# Start of Text passage
When the Recovery Act was passed into law, it contained $500 million in competitive grants for “projects that prepare workers for careers in the energy efficiency and renewable energy sectors” (i.e. green fields). Last week, the Department of Labor’s Employment and Training Administration released a Training and Employment Notice that describes the initial plans for awarding these funds.
Below you’ll find a quick summary, including details of the five proposed grants:
THE NOTICE gives a background and vision for the grants — the ETA stresses the importance of demonstrating partnerships “between the public workforce system and other public and private systems, including labor management partnerships, education institutions … and research institutions.” The grants are intended to help these partnerships (1) work together to define what green jobs are, and (2) train workers to fill these green jobs.
In the ETA’s vision, states will “gather information on skill qualifications” for green jobs and publicize this information. State workforce investment boards (WIBs) will take initiative within the regional partnerships to get people employed in green jobs, and setting up green training in the region. One-stop centers and other support agencies will benefit from the state and WIB planning and will integrate their work so that “individuals can have access to a comprehensive array of supportive options”.
The ETA also states that “….these organizations and partnerships will assist individuals in entering career pathways leading to economic self-sufficiency.”
“Finally” the ETA states, “it is the Department’s vision for these competitive grants to serve the purpose of training and teaching workers the skills being created in these emerging energy efficiency and renewable energy sectors. These efforts will lead program participants to job placement while leveraging other Recovery Act investments intended to create jobs and promote economic growth.”
BOILED DOWN, the DOL vision states that broad regional partnerships are needed; regions are to define green jobs, devise training around them, and provide as much access as possible to jobseekers. It is also important that these jobs be tied to career pathways, and that the sum total of these efforts be coordinated with other regional ARRA funding.
An overview is then given of potential solicitations. An undefined portion of two of the grants will be reserved to fund projects that serve a region with “at least one motor vehicle manufacturer or automotive part supplier and have experienced significant dislocation.” These will be noted with an (AUTO).
The proposed grants are as follows:
A. State Labor Market Information Improvement Grants — open for competition between State Workforce Agencies or consortia of SWA’s (consortias are greatly encouraged). The grantees will collect, analyze, and disseminate labor market data to help people into green careers.” Activities should be focused on ensuring that workers trained for green jobs will be able to find employment in energy efficiency and renewal energy sectors after they finish training. This means identifying the existing and emerging needs of employers in these emerging industries, in terms of both skills and job openings, and making available employee placement tools to help match workers with those jobs.”
# End of Text passage
# Start of Dataset entries
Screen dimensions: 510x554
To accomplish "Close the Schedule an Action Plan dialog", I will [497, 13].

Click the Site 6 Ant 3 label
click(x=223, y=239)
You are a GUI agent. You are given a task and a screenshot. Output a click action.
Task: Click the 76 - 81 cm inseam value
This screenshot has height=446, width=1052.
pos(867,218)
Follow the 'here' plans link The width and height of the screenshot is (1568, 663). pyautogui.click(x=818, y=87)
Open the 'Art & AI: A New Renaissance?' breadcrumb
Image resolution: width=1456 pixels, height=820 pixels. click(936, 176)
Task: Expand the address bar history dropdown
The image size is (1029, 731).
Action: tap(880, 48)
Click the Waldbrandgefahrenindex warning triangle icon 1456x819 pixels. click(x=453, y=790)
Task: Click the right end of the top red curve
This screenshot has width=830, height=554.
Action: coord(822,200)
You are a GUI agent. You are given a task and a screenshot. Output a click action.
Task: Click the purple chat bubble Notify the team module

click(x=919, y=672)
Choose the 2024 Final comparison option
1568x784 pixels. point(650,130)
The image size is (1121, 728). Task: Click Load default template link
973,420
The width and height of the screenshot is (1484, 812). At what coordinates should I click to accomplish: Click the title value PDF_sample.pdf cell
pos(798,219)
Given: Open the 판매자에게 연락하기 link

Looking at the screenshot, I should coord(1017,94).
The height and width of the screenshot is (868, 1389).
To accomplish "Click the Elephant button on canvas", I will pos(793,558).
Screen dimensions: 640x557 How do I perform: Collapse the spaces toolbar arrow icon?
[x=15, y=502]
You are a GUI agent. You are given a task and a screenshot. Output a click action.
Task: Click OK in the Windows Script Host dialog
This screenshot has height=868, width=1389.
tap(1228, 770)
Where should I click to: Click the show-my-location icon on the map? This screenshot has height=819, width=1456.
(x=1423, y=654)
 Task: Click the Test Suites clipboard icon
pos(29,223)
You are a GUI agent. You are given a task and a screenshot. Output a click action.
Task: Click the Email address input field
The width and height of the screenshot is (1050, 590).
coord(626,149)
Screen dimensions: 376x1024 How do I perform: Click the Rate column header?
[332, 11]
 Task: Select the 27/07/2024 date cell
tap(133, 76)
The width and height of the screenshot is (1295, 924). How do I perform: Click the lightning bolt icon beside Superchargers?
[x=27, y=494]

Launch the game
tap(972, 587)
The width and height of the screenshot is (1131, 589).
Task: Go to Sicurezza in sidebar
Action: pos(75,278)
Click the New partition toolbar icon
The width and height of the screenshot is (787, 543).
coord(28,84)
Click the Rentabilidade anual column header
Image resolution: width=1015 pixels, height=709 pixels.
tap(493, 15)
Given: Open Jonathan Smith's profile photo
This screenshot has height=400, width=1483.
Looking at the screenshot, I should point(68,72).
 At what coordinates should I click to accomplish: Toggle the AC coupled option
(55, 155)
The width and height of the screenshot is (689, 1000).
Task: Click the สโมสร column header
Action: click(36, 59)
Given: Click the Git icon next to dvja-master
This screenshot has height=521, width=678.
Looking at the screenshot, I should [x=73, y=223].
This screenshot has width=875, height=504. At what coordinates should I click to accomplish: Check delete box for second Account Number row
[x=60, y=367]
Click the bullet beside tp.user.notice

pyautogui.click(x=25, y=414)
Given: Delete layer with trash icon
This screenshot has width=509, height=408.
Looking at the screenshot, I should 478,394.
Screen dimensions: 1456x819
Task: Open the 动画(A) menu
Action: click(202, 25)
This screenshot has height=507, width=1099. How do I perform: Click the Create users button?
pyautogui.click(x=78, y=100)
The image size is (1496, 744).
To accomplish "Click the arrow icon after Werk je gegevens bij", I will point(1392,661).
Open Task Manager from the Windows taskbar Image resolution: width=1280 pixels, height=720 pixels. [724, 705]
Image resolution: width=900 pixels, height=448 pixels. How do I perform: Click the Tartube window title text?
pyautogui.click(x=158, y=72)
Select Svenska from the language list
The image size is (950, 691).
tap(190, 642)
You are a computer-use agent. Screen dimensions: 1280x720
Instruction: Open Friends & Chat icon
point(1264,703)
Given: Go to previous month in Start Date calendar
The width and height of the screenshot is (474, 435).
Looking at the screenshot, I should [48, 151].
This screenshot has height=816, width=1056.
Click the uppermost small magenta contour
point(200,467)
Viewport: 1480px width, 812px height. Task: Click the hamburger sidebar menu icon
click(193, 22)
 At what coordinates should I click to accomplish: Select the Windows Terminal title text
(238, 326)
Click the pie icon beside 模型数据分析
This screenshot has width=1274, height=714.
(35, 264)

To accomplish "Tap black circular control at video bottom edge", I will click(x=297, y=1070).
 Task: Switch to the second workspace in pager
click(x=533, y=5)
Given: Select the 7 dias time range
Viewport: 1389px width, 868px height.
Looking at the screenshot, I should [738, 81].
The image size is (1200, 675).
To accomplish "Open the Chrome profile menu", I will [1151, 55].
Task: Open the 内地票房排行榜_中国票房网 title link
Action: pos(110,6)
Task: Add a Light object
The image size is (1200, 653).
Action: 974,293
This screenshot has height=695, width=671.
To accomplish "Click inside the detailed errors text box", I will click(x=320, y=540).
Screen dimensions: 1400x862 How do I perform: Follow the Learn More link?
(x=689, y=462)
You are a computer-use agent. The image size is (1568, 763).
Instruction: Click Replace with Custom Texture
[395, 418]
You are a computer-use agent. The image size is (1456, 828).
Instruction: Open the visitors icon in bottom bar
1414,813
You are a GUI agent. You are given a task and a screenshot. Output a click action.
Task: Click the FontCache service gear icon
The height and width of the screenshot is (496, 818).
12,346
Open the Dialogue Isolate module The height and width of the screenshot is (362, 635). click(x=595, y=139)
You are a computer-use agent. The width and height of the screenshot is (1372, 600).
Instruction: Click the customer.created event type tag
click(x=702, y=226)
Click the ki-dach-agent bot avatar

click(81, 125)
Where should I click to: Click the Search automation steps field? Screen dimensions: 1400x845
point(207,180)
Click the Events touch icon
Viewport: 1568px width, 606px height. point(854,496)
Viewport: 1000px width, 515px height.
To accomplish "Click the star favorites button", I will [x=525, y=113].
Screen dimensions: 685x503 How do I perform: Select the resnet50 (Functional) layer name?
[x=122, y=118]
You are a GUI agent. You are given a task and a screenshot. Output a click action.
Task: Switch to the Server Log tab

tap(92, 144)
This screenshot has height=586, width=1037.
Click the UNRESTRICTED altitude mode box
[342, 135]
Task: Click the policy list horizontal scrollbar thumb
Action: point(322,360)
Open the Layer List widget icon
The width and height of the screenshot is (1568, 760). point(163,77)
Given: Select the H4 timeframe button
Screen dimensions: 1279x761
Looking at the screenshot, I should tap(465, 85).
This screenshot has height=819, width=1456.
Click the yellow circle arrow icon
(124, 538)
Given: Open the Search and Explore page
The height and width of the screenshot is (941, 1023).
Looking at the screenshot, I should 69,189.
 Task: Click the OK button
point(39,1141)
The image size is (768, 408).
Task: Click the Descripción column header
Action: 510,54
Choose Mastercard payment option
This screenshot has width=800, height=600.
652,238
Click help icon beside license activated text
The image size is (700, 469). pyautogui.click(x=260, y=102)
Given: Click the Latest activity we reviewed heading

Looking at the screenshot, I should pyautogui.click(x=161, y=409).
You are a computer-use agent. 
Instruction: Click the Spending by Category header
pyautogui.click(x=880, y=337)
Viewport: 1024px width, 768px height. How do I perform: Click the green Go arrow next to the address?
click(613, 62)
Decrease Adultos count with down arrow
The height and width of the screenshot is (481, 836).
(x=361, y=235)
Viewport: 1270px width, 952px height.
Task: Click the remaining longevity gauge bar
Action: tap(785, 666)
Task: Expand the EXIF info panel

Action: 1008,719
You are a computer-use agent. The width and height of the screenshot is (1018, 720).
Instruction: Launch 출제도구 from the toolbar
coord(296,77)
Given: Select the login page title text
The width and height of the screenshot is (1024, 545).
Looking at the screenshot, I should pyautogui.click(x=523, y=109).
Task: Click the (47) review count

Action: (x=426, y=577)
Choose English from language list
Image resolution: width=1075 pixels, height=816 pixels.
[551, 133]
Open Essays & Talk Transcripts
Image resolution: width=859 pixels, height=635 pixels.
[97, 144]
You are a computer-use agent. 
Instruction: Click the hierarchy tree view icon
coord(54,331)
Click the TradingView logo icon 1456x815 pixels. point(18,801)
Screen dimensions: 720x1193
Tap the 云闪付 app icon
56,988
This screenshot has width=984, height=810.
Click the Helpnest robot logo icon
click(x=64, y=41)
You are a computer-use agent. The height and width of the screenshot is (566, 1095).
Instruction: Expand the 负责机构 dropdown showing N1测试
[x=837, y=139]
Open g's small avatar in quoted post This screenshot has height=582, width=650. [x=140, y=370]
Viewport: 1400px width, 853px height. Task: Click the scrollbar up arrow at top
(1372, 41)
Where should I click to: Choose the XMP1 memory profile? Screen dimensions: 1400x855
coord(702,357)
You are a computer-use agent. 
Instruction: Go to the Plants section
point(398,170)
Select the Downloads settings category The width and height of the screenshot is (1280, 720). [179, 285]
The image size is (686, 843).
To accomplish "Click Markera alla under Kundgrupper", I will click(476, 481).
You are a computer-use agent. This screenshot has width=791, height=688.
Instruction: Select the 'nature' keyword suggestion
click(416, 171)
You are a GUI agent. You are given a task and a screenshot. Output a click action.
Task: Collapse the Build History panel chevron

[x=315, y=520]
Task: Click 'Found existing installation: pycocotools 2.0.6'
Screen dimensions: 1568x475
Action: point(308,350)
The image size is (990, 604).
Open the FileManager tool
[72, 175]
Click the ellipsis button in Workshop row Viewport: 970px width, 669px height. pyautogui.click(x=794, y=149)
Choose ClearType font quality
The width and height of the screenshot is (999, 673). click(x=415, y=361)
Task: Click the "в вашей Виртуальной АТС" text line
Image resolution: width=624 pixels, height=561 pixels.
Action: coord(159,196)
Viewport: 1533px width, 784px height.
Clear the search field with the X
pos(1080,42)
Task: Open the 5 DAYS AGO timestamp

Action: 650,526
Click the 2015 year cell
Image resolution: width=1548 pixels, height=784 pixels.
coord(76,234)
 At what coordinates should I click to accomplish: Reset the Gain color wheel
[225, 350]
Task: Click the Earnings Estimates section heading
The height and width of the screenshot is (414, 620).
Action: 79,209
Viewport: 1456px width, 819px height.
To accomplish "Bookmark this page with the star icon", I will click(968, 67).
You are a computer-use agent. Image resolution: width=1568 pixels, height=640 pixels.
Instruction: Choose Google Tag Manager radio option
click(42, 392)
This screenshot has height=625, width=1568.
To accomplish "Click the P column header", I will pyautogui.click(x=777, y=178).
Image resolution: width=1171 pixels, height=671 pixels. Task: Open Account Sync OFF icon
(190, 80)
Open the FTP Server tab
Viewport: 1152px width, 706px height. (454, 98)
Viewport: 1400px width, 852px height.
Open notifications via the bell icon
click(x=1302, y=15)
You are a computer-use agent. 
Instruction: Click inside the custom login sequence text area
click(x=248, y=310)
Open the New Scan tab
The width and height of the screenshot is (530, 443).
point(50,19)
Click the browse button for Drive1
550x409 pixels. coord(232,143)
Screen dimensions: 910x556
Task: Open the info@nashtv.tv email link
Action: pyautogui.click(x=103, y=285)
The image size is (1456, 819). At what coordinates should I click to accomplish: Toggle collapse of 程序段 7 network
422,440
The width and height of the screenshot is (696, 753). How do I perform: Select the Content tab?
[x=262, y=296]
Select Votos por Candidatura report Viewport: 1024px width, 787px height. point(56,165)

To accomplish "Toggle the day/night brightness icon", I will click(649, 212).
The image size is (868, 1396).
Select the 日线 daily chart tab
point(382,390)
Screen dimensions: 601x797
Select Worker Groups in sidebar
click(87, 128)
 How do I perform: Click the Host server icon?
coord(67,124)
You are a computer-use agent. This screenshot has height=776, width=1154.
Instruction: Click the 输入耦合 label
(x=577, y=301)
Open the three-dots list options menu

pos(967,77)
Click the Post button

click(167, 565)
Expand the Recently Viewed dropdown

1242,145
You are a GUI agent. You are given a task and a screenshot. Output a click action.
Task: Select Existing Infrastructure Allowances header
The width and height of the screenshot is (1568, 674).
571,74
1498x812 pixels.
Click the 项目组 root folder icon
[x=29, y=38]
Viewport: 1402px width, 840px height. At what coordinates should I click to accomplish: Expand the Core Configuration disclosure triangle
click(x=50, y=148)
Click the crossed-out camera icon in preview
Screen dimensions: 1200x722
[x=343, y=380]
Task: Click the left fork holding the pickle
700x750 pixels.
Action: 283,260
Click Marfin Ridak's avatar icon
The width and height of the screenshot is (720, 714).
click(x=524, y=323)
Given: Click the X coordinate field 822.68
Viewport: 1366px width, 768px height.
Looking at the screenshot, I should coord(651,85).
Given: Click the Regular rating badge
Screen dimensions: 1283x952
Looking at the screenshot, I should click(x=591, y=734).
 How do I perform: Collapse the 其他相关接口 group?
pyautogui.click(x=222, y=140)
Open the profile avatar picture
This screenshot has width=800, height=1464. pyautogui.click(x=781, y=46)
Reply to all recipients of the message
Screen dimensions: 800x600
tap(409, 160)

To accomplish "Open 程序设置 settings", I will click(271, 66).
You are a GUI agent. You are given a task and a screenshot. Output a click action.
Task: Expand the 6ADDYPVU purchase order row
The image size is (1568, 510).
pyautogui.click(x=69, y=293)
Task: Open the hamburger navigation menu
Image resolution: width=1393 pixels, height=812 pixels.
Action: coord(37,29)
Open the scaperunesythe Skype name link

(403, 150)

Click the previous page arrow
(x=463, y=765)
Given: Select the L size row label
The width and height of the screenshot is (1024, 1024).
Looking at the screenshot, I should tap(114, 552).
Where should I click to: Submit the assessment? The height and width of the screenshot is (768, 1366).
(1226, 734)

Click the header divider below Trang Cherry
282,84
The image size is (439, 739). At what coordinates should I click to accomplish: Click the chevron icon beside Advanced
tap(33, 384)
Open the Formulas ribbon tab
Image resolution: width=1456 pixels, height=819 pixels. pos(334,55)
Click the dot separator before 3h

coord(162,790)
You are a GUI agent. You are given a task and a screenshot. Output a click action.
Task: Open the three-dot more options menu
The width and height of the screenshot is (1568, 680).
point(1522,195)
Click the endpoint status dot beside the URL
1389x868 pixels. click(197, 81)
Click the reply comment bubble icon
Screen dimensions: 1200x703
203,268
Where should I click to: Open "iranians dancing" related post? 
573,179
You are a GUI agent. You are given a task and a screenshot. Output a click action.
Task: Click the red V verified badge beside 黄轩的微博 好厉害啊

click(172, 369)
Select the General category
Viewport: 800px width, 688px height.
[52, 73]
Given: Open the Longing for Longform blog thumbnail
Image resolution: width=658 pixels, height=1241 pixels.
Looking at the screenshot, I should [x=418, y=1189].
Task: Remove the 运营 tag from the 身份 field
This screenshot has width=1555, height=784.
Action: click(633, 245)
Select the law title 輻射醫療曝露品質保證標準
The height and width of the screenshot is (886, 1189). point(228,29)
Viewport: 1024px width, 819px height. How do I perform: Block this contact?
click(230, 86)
# End of Dataset entries
Task description: Carry the summary of the Labor Department's green jobs grant notice forward from its final sentence. The listing comes from a separate source and has no connection to the text.

Exercise output:
B. Energy Training Partnership Grants (AUTO) — open for national unions with local networks, and regional partnerships which include “labor-management organizations, labor, business, Workforce Investment Boards (WIBs), and other organizations.” The grantee will deliver training that leads to green jobs.
C. Pathways Out of Poverty Grants — open to “(1) eligible national community-based and faith-based organizations with local networks; and (2) local partnerships that include community-based organizations, education and training institutions, business, and labor organizations.” Priority will be given to areas of high poverty. Grantees will provide training and placement services with the intent of bringing individuals out of poverty and into green jobs.
D. State Sector Training Grants (AUTO) — open to “SWIBs in partnership with their SWA, local WIBs and One Stop Career Center Systems, or regional consortia of Boards.” Grantees will provide training and job placement activities that is tied to a workforce sector strategy which targets green jobs. It will reflect state energy policies and their impact on the workforce investment system. Successful applicants will show they have strong regional partnerships, relationships with other state agencies receiving ARRA funding, the ability to target a specific industry sector’s needs and provide an integrated system of education, training, and support services.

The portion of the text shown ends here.